[Exercise aim]: Within the entries below, please retype exactly the lines starting with the line that has "Screen dimensions: 700x375" and going on through the line that has "Image resolution: width=578", but not the pictures.

[Data to use]:
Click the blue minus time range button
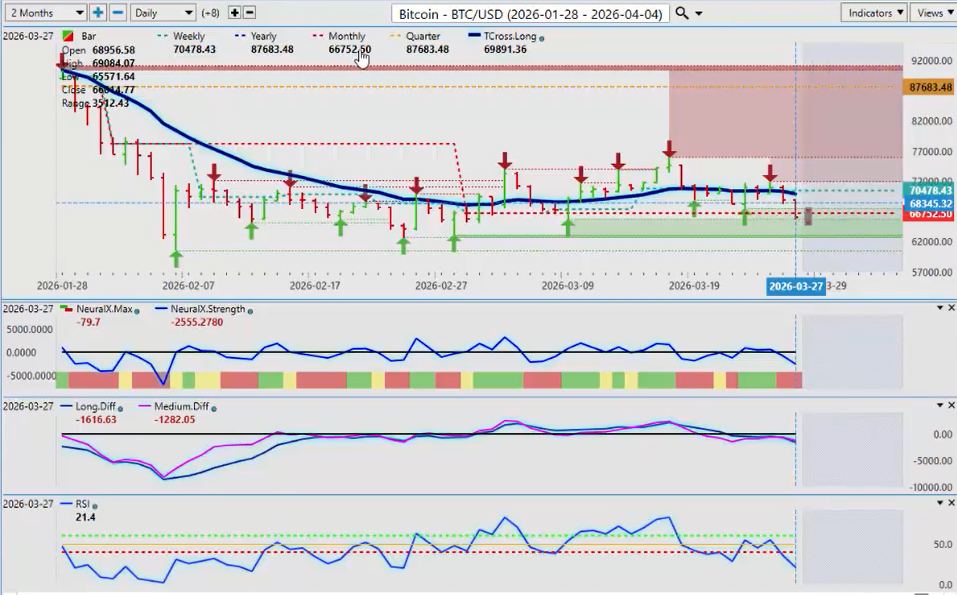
...
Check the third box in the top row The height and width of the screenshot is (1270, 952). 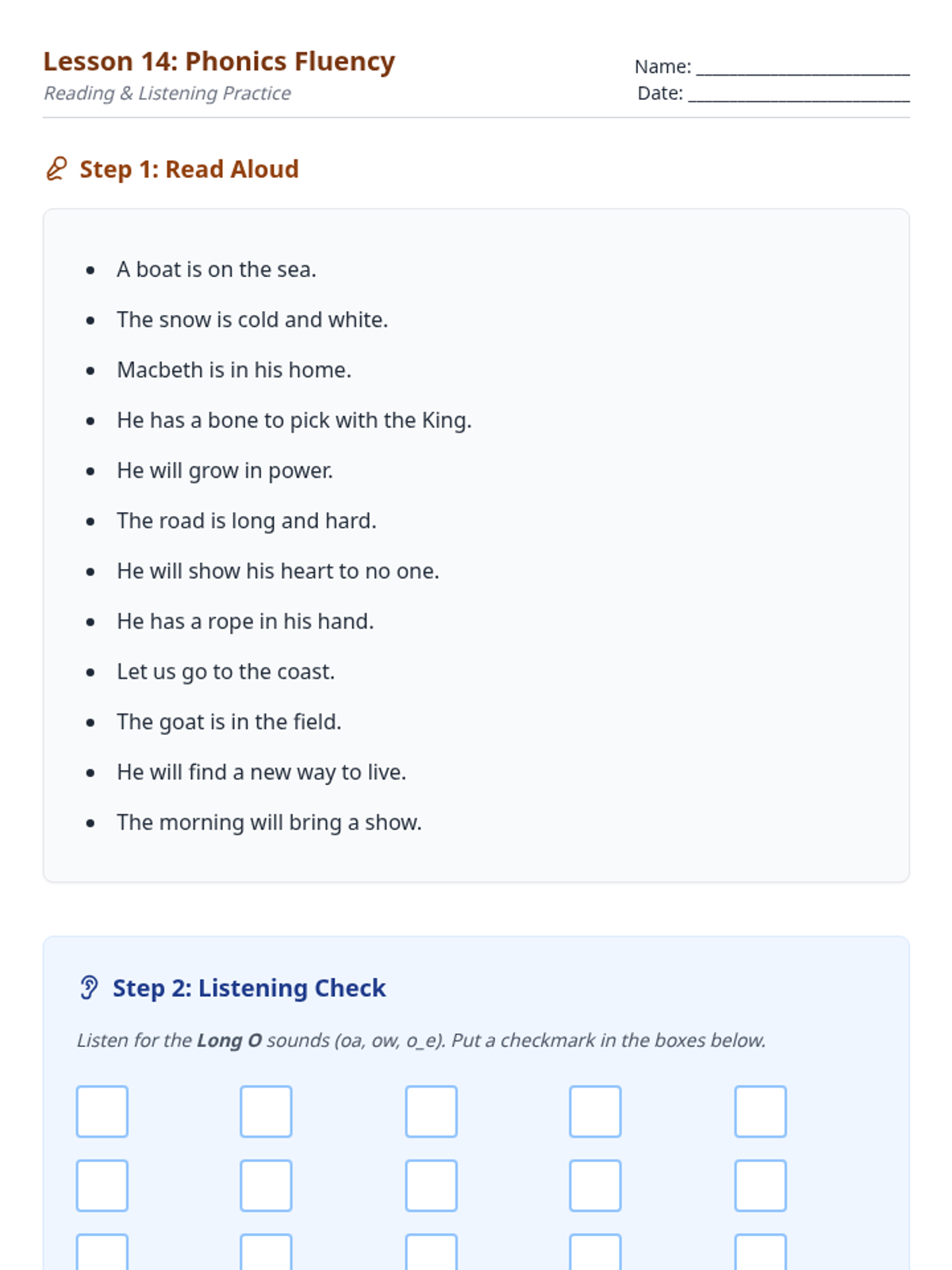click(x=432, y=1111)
==
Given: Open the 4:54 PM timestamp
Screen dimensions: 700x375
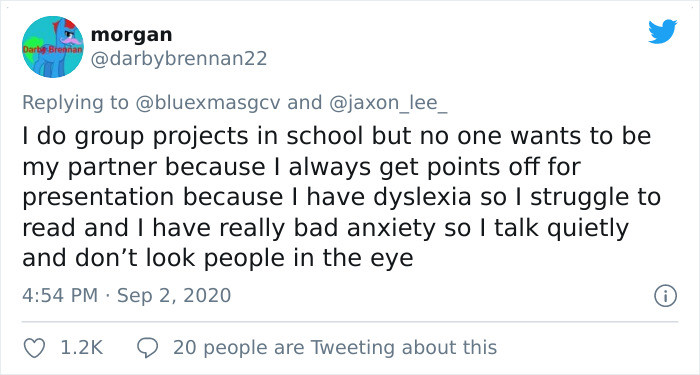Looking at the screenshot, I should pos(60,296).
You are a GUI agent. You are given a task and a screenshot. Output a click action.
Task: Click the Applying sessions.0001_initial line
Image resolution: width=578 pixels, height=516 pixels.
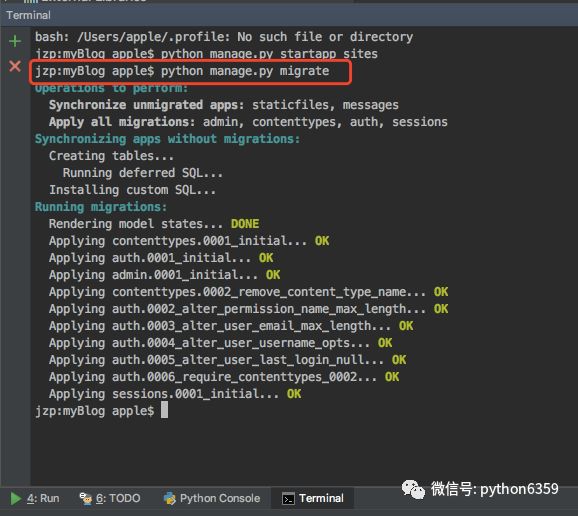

[Exercise answer]:
Screen dimensions: 700x375
Looking at the screenshot, I should pos(60,296).
You are a GUI agent. You are given a task and a screenshot. Output a click action.
Task: Click the Applying sessions.0001_initial line
Image resolution: width=578 pixels, height=516 pixels.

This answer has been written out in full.